Exercise brief:
Transcribe only the lines of the listing below from the one holding "Select the red 59.26 support price label" through the one holding "Click the red", inclusive, without any change.

Raw data:

- Opening Delimiter -

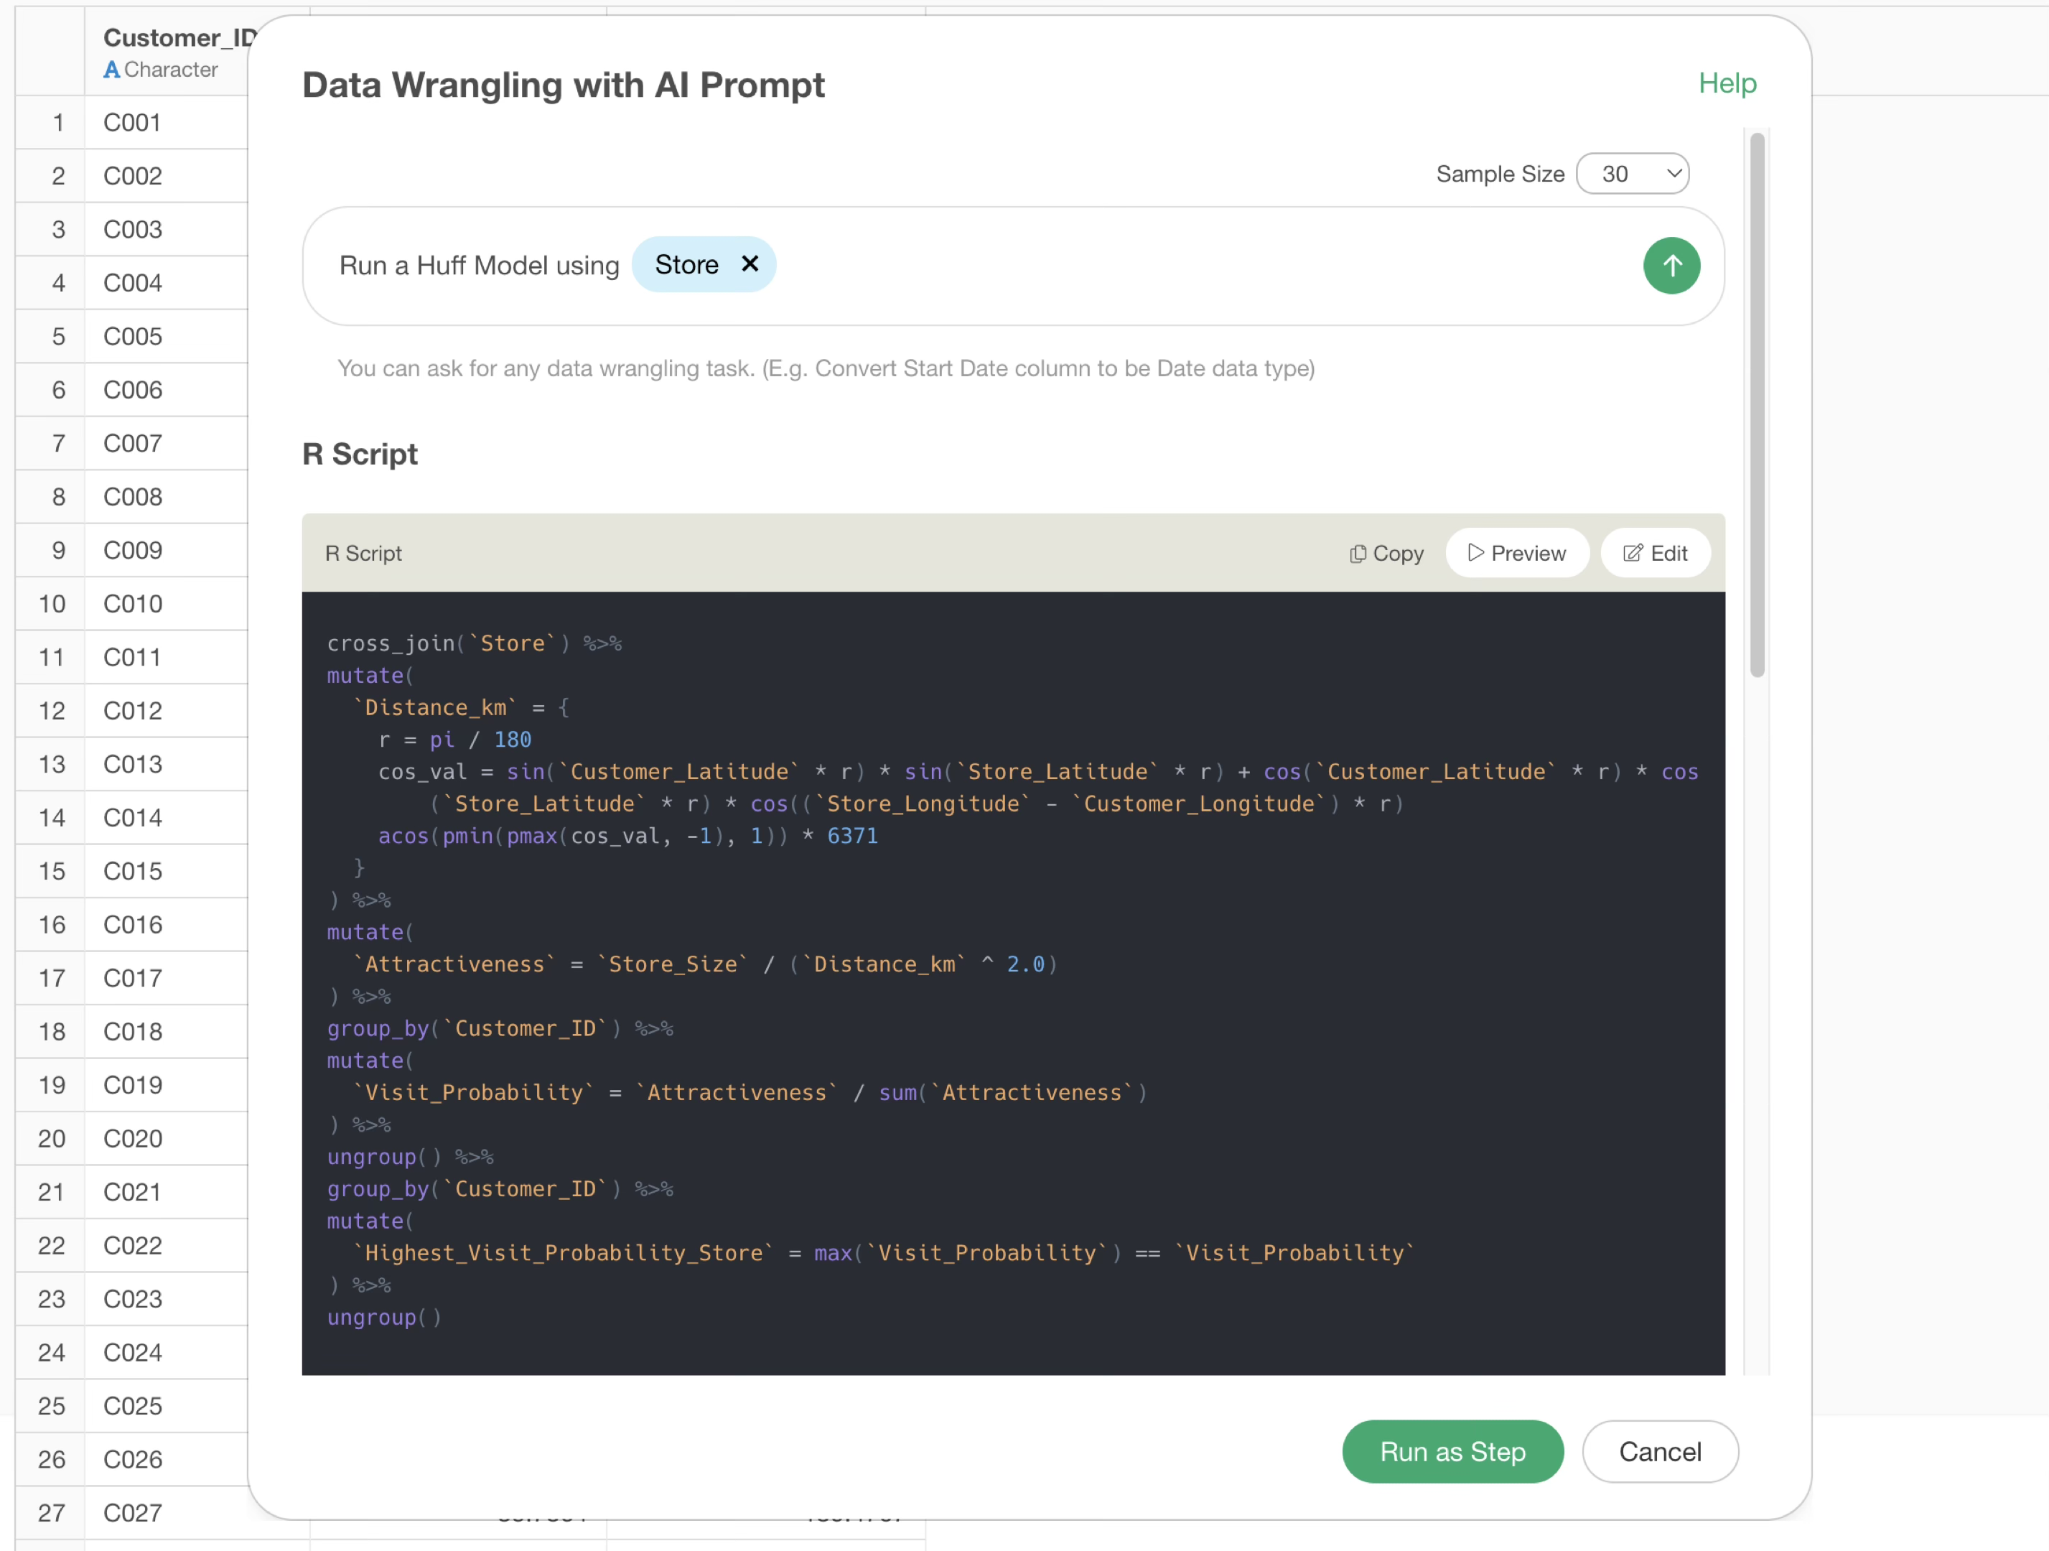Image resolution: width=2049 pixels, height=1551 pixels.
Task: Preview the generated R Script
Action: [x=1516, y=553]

- Closing Delimiter -
- Opening Delimiter -

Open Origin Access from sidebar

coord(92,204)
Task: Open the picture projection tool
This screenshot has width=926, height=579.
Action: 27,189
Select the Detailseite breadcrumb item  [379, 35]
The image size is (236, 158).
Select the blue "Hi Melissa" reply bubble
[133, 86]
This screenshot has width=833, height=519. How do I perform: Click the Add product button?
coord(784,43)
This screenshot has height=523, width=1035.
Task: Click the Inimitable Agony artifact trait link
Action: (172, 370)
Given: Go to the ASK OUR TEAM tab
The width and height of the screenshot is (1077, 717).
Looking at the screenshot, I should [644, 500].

- Closing Delimiter -
- Opening Delimiter -

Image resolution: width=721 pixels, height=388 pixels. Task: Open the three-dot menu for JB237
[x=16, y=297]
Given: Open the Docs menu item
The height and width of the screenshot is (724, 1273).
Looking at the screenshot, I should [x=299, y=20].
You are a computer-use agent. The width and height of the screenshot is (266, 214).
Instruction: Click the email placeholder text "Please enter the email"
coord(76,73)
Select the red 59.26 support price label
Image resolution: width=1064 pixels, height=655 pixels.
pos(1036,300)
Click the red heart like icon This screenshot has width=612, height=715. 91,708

- Closing Delimiter -

Task output:
Select the red 59.26 support price label
Image resolution: width=1064 pixels, height=655 pixels.
pos(1036,300)
Click the red heart like icon This screenshot has width=612, height=715. 91,708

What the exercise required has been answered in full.